Fifth, since we did not record aquatic sites without Anopheles larvae we could not model formation of aquatic sites. Formation of standing water on the surface ground is purely a physical process, so should be best predicted by topographic variables. Occurrence of Anopheles larvae may also depend on biological factors, such as water quality, occurrence of predators, and proximity to the blood meal, etc. When the observed habitats were overlaid with the model projections, (Figures 2, 3, 4 and 5), some areas are shown with high risk but no habitats.
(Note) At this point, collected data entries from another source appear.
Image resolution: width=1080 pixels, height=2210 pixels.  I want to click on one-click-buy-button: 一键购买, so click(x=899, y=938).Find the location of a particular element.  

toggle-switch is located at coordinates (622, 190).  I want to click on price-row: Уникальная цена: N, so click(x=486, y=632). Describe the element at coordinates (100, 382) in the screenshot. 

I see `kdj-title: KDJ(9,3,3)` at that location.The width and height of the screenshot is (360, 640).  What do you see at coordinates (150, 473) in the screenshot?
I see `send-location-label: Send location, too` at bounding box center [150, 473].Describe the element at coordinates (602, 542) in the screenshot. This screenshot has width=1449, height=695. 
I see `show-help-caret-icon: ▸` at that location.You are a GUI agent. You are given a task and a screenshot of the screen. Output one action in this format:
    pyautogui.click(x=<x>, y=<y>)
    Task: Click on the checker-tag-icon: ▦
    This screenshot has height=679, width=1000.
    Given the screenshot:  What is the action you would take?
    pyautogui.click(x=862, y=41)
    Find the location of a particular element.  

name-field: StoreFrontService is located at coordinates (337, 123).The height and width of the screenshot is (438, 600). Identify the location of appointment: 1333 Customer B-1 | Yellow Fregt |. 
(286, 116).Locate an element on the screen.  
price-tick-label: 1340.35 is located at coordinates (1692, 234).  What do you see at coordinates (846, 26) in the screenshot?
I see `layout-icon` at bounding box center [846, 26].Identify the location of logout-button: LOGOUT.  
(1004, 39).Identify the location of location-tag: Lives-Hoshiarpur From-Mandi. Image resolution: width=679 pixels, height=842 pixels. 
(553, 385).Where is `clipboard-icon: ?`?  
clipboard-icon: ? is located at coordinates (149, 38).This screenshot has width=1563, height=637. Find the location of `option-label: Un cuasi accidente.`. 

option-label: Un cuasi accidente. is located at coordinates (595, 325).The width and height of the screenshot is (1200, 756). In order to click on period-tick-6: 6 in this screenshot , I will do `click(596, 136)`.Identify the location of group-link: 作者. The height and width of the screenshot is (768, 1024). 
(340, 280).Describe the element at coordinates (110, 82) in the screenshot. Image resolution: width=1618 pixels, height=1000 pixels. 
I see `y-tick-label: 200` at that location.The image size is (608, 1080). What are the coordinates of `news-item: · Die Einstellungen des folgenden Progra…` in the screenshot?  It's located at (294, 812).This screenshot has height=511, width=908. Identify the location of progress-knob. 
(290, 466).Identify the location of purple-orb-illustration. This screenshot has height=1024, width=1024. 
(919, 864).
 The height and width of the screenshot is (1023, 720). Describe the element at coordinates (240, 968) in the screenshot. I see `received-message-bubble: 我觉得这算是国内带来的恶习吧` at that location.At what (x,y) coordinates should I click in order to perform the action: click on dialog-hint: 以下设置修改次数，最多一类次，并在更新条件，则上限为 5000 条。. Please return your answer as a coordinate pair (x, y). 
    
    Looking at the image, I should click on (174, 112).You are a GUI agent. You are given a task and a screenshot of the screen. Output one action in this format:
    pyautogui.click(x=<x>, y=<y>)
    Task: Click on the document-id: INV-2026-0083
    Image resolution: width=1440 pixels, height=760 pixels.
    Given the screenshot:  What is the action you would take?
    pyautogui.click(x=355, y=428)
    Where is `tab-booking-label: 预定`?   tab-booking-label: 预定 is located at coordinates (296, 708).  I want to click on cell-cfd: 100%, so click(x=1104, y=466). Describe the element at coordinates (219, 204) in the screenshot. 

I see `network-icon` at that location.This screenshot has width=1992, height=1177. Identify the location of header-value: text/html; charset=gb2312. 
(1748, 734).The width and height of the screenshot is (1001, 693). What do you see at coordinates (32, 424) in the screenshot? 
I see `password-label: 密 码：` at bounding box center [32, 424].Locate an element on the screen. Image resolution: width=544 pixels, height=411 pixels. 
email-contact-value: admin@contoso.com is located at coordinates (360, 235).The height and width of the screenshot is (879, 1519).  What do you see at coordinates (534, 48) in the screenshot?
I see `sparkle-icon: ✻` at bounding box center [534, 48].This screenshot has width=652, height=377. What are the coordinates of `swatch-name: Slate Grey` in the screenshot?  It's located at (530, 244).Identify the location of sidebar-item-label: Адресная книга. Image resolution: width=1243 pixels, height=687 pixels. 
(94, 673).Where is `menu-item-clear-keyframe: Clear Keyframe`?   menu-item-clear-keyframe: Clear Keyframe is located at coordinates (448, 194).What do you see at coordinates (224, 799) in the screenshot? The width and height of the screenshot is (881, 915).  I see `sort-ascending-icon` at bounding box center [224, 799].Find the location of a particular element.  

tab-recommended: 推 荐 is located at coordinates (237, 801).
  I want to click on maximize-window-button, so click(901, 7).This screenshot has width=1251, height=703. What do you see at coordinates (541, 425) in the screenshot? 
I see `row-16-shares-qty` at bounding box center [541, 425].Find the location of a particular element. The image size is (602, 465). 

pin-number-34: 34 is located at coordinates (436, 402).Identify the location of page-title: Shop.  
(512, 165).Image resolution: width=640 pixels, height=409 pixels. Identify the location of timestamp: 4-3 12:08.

These might be aquatic sites that are not inhabited by anopheline larvae. It is desirable to have two different models that predict aquatic sites and anopheline habitats.
Lastly, it should be noted that the topographical model has a fundamental limitation when man-made habitats are important breeding sites of the vectors. Our survey on Rusinga found that more than half of the total numbers of breeding sites were artificial ones, such as holes and containers. These breeding sites might be important especially in urban environments and an alternative way to predict breeding sites would be necessary in such a situation.
Despite these limitations, our study adds confidence to localized mosquito habitat management and provides simple solutions for habitat modeling. We have demonstrated the feasibility of predicting potential breeding habitats of Anopheles mosquitoes using topographic variables derived from freely available DEMs. Our models are expected to be useful in defining target areas for larval control. Furthermore, application of these models to large areas may help identify high-risk areas for malaria infection, because it is most likely that malaria prevalence would be higher in areas with many potential breeding sites of malaria vectors [55, 56].